* **Stated problem**:
Extract the lines between the one containing "Disable File name extensions visibility" and the one containing "I will point(350,114).", inclusive, and repeat them without any change.

Stored items from a collection:
◆ ◆ ◆ ◆ ◆

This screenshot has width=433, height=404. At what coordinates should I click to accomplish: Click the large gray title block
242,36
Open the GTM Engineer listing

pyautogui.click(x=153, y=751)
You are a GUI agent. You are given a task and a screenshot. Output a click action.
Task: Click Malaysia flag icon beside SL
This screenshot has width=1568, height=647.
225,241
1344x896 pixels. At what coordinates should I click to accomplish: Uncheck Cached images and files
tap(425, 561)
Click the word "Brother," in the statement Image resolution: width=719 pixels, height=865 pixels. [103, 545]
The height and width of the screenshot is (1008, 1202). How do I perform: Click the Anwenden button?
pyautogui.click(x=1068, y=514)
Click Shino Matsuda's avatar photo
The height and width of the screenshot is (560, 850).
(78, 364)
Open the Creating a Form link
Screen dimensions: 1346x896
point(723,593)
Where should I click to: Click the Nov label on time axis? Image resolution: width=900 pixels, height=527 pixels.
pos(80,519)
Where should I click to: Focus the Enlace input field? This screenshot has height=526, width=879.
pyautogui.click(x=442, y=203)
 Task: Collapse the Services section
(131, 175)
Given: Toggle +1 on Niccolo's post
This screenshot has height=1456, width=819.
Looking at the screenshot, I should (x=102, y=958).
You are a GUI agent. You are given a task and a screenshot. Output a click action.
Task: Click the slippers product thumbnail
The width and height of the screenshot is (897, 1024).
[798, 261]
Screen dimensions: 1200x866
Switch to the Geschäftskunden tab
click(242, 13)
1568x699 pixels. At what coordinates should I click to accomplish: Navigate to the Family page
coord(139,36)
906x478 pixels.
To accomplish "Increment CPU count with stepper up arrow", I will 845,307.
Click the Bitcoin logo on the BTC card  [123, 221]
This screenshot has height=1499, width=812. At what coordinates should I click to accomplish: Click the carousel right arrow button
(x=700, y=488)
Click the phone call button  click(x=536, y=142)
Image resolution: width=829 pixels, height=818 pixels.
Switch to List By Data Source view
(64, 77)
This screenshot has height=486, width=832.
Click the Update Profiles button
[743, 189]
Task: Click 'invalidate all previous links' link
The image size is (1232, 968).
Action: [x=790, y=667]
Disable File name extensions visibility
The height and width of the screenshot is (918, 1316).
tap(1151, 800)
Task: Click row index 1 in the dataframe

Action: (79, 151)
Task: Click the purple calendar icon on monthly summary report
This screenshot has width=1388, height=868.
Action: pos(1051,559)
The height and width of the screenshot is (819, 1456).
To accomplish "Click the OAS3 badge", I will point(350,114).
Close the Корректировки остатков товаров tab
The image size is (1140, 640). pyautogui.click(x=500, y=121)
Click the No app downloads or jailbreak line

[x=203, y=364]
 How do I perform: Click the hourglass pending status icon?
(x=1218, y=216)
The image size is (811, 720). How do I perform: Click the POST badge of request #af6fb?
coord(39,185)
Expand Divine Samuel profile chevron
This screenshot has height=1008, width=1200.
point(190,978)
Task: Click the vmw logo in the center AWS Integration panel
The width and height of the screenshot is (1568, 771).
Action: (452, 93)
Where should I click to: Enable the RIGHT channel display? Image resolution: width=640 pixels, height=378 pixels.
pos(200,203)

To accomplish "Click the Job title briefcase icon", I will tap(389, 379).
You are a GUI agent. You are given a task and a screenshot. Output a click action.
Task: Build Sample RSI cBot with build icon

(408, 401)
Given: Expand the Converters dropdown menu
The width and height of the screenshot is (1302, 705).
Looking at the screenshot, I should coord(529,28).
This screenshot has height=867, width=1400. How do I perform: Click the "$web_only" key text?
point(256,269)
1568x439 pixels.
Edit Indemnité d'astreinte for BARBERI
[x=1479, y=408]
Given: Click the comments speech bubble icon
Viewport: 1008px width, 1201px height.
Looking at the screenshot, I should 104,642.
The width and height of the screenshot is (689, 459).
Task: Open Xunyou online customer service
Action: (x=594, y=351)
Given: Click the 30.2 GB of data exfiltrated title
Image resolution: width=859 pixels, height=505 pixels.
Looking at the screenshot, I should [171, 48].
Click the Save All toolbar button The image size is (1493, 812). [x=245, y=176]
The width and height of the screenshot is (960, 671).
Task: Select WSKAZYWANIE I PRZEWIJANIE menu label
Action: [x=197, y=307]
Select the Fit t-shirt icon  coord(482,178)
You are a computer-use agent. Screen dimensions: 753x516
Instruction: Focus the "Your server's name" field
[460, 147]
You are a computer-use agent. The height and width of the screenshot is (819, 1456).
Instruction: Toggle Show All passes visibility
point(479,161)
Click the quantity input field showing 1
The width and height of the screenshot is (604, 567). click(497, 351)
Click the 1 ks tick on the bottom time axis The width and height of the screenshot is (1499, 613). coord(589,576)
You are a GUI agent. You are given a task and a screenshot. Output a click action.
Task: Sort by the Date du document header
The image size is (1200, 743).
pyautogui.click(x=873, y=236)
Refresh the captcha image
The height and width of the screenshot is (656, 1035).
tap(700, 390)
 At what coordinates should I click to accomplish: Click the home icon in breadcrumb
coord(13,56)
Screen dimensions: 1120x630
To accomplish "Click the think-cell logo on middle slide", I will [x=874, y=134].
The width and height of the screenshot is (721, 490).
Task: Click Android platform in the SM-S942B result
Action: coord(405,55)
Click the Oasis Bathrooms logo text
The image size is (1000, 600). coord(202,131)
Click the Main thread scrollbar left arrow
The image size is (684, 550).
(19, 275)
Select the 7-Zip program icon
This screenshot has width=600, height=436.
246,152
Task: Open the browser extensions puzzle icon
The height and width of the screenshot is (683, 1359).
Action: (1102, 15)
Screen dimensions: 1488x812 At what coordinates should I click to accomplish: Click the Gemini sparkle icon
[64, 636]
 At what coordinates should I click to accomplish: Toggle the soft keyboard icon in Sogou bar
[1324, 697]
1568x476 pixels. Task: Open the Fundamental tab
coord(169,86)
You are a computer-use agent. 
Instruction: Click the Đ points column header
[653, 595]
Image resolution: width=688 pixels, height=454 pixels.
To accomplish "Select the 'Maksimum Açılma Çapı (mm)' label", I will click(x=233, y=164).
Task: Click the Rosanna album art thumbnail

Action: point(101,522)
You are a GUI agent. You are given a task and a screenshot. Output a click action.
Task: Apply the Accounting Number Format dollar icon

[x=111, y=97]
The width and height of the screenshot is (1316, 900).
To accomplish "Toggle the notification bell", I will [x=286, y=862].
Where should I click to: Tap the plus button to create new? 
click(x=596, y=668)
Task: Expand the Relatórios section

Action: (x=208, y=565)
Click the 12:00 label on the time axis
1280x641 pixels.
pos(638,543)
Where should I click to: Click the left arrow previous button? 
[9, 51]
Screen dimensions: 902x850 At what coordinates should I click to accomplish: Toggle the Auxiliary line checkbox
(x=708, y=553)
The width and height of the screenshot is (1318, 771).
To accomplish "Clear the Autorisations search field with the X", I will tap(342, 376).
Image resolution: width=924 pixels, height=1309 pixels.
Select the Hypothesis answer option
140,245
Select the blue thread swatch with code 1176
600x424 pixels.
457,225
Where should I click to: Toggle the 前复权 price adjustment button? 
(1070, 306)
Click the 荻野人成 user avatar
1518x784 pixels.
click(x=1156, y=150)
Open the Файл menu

◆ ◆ ◆ ◆ ◆

* **Correct response**:
Disable File name extensions visibility
The height and width of the screenshot is (918, 1316).
tap(1151, 800)
Task: Click row index 1 in the dataframe

Action: (79, 151)
Task: Click the purple calendar icon on monthly summary report
This screenshot has width=1388, height=868.
Action: pos(1051,559)
The height and width of the screenshot is (819, 1456).
To accomplish "Click the OAS3 badge", I will point(350,114).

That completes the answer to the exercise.